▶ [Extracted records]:
+ + + + +

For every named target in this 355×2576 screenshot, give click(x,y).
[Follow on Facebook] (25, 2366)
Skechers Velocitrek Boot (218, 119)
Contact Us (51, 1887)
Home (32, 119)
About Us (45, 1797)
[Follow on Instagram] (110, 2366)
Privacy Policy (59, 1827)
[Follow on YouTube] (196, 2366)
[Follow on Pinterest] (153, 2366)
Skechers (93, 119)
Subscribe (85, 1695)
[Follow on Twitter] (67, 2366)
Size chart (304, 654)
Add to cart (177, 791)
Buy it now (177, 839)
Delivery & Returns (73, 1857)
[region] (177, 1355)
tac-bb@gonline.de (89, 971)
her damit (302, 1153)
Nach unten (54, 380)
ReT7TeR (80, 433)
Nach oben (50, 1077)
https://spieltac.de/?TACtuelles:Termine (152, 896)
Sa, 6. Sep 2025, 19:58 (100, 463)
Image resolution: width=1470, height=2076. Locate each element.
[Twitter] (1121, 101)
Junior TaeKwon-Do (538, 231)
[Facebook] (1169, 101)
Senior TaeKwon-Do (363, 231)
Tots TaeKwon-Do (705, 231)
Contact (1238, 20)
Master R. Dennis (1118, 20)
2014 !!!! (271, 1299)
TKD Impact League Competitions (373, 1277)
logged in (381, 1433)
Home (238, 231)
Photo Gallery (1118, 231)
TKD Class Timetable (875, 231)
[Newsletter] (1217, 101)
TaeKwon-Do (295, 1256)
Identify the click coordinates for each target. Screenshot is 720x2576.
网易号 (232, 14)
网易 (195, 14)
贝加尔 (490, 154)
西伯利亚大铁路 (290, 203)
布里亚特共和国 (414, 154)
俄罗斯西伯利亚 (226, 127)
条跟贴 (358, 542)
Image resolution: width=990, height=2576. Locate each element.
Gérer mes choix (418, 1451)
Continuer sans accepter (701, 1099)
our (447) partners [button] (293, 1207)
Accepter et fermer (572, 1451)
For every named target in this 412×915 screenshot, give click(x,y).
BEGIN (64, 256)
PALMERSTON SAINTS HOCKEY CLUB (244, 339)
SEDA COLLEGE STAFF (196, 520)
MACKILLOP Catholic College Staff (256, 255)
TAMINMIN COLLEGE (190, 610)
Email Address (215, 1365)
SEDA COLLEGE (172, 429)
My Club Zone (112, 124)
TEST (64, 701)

+ + + + +

▶ [Exercise instructions]:
Looking only at the entries, count the lines that contain the word "Image", then state that count and nothing else.

▶ [Exercise response]:
2